Today the ABA revoked the accreditation of Thomas Jefferson School of Law. The notorious über-toilet had long been in the throes of death. More than half of its graduates last year were unemployed ten months after graduation, and another sixth or so were marginally or tenuously employed. Enrollment of first-year students plummeted last year to 59, an unsustainably low level. Students paid $50k per year in tuition, but only a quarter of those taking the bar exam last year passed. The school had even lost its financial stability, thanks to declining enrollment and such foolish decisions as the construction several years ago of a ridiculous $90M building that it had to vacate last year in favor of cheap rented office space.

The ABA has demanded a "teach-out" plan whereby those few students still at Thomas Jefferson may complete their degrees. Reportedly Thomas Jefferson intends to appeal against the decision. By doing so, it may be able to defer the submission of a "teach-out" plan. The appellate process could extend into the autumn.
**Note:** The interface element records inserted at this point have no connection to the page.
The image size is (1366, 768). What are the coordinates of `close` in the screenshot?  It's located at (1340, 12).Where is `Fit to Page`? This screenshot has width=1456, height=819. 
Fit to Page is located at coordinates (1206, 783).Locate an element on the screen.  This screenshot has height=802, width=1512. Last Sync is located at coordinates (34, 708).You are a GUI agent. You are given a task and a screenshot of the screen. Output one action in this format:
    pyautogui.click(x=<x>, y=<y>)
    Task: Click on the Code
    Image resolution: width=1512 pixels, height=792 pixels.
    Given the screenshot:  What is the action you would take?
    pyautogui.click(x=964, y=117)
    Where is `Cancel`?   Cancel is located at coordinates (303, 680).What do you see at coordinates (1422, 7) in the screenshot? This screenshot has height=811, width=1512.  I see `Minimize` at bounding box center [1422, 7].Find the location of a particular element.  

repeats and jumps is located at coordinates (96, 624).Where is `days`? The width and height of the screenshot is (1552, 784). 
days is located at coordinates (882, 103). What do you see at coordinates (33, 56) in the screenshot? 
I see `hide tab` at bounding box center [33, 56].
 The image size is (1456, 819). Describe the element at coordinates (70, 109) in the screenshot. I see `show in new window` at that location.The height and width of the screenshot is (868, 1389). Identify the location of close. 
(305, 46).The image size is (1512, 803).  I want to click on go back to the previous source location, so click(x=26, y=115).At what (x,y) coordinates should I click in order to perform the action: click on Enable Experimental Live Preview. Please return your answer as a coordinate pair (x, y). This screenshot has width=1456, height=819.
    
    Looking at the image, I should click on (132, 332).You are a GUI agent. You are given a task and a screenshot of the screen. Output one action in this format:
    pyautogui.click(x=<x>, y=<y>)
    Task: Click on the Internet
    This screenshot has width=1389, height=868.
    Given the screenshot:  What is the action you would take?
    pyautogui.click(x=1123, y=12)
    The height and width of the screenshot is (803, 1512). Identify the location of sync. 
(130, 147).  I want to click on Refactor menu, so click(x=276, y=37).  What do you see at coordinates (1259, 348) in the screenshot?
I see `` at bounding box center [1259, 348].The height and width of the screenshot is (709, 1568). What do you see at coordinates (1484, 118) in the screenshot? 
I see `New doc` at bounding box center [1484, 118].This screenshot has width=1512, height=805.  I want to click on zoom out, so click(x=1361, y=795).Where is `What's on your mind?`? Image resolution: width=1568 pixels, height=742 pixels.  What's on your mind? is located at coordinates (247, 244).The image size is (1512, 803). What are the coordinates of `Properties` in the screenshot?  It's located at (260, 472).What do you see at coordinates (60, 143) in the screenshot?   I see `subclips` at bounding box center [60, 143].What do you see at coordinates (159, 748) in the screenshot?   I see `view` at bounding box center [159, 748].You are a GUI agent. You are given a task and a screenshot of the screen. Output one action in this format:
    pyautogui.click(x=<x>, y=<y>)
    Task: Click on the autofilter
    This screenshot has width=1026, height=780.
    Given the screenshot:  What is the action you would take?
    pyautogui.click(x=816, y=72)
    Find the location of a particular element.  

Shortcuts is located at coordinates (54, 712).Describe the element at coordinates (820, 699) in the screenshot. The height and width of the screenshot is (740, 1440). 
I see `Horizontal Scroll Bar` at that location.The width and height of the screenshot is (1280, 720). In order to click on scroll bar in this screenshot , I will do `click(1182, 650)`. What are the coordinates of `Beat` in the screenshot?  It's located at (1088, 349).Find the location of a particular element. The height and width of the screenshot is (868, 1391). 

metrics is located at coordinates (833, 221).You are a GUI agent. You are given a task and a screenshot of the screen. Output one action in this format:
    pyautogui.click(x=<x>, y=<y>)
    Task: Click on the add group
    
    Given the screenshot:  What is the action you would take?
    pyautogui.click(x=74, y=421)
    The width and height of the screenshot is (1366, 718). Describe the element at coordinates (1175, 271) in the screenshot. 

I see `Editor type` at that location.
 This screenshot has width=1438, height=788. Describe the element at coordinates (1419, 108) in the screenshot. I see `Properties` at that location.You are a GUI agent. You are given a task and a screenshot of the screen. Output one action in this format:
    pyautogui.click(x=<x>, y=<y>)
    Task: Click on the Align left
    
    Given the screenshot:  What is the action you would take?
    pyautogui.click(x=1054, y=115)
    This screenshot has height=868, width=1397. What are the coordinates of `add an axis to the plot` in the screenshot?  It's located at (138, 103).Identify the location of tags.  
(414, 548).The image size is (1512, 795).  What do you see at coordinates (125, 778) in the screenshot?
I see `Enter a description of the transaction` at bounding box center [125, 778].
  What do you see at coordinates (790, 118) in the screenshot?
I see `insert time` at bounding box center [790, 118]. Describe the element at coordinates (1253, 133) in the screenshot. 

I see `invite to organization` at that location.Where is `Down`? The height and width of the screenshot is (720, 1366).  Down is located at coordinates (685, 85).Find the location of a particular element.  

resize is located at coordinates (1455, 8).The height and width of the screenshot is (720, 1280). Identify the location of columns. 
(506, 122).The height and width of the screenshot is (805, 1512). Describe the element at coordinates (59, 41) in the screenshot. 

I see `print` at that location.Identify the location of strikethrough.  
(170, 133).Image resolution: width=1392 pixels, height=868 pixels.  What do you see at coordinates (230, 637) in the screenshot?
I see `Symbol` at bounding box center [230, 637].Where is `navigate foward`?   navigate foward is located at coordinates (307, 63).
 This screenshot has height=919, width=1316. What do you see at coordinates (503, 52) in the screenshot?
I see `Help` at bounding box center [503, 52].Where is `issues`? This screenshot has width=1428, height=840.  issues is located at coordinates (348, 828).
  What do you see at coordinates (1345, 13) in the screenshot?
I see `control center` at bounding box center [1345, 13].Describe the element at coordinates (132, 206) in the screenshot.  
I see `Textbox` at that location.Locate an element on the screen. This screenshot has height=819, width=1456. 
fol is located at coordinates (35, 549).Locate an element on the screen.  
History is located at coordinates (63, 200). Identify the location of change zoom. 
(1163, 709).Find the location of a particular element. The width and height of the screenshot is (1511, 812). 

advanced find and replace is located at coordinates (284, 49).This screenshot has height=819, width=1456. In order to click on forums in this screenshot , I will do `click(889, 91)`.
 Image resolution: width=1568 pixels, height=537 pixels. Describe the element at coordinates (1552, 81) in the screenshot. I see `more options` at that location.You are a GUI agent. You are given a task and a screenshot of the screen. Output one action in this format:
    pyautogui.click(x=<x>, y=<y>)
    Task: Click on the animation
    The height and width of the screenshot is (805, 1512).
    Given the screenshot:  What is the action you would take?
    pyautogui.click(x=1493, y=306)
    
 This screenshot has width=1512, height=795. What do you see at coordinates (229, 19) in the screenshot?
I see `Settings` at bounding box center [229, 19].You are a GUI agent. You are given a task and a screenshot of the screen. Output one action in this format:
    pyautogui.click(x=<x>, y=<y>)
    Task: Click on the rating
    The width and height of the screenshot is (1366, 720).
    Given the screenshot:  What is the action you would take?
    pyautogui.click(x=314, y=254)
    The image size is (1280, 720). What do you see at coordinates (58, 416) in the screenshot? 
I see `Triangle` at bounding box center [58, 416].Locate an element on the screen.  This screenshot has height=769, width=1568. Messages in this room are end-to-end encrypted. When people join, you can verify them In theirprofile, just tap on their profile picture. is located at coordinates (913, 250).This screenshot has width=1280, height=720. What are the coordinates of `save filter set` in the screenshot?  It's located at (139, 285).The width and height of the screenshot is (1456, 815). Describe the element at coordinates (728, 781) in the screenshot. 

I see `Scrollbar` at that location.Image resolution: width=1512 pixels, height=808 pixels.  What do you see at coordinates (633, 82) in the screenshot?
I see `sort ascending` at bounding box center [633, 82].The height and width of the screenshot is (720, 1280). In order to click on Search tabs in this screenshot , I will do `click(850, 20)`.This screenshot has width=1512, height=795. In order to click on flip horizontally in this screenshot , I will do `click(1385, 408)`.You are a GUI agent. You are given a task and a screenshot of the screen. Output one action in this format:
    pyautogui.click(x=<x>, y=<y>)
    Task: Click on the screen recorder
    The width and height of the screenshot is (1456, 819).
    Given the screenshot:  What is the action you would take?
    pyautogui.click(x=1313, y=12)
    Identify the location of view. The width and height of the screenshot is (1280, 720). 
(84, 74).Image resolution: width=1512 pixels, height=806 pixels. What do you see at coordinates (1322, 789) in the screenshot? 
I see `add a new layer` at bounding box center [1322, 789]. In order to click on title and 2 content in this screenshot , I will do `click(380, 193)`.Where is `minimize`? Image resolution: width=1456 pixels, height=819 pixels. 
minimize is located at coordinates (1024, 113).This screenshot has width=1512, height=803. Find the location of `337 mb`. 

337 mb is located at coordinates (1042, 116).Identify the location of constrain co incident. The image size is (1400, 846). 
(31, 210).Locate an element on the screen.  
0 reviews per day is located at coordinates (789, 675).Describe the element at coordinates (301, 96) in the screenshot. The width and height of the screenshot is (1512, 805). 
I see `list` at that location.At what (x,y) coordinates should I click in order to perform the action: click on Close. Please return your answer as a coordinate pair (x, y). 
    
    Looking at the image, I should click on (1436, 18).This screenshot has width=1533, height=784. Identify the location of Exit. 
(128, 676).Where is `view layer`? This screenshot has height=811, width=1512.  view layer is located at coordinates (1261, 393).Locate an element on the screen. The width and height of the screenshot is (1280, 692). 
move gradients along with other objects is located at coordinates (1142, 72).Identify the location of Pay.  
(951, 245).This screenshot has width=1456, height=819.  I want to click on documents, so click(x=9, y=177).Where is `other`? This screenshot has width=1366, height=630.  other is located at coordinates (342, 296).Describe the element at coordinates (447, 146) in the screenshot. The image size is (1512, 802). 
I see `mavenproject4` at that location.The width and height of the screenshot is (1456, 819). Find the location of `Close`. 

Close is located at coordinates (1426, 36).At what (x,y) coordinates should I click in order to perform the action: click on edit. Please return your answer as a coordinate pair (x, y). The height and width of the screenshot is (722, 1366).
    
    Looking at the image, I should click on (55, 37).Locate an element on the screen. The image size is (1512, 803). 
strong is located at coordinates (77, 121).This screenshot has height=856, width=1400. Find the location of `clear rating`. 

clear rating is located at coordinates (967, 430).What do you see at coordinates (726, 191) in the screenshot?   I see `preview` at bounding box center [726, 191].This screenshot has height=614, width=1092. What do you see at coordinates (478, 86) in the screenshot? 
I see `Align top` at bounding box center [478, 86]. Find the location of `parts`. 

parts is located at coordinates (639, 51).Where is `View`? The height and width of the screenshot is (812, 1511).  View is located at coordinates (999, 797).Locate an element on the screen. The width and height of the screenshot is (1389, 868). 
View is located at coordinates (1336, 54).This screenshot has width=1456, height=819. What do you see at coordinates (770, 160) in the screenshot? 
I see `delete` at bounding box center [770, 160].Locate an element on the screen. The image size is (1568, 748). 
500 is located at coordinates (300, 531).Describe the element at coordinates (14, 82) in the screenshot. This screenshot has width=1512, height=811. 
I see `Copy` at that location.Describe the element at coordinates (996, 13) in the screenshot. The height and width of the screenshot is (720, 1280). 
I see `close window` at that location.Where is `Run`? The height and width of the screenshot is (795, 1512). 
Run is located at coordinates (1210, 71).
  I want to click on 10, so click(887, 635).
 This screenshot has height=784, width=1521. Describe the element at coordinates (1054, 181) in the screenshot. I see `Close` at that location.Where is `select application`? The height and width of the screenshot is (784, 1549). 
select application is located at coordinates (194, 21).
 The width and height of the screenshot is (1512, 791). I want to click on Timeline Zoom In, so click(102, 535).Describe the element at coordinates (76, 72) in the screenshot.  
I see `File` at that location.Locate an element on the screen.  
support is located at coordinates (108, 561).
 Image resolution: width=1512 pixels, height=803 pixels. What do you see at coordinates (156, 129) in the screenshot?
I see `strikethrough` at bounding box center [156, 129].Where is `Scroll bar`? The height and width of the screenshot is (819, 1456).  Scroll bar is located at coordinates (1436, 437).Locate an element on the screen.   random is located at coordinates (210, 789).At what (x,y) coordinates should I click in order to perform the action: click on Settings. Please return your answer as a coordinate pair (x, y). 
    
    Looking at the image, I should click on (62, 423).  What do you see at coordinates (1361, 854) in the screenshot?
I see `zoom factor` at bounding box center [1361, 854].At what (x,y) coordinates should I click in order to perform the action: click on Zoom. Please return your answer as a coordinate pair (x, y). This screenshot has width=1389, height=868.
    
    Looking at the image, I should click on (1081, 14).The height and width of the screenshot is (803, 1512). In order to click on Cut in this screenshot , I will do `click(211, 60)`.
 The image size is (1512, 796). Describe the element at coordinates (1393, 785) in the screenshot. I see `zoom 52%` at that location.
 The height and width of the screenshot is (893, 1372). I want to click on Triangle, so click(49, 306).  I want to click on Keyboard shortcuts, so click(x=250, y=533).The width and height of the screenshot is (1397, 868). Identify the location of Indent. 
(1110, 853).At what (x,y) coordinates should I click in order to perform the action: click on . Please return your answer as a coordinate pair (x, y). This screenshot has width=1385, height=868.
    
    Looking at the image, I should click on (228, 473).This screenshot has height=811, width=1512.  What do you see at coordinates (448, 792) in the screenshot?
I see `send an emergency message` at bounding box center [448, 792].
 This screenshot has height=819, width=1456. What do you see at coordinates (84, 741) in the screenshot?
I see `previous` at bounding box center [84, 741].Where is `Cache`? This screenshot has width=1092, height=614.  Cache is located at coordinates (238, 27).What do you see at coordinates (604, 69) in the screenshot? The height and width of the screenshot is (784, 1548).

Nonetheless, Thomas Jefferson is done for. It would not have been viable even with another class of 59 first-year students, and now presumably most of those few people who may have been admitted for the coming academic year will look elsewhere rather than gambling on the highly improbable survival of a toilet law school that has lost its accreditation on multiple grounds. Thomas Jefferson has apparently obtained accreditation from the state of California, but that is far less attractive than ABA accreditation. A state-accredited (or unaccredited) Thomas Jefferson would probably attract even fewer students and would certainly have to lower tuition dramatically from the current sky-high level of $50k per year, in part because its students would have less access to student loans or other financial aid. Thus Thomas Jefferson has little hope, with or without ABA accreditation. Count it dead.

I expect Thomas Jefferson to cancel the entering class à la Arizona Summit. Then it will quietly close, whether it carries on with the threatened appeal or not.

Which law school will be the next to die? I'm betting on the Western State College of Law, but Florida Coastal and Appalachian are other strong contenders.

The real Thomas Jefferson was a fan of French wine. Old Guy is going to open a bottle of good Bordeaux tonight in celebration of the demise of another über-toilet law school. My colleagues in the anti-scam movement are welcome to come over for a glass.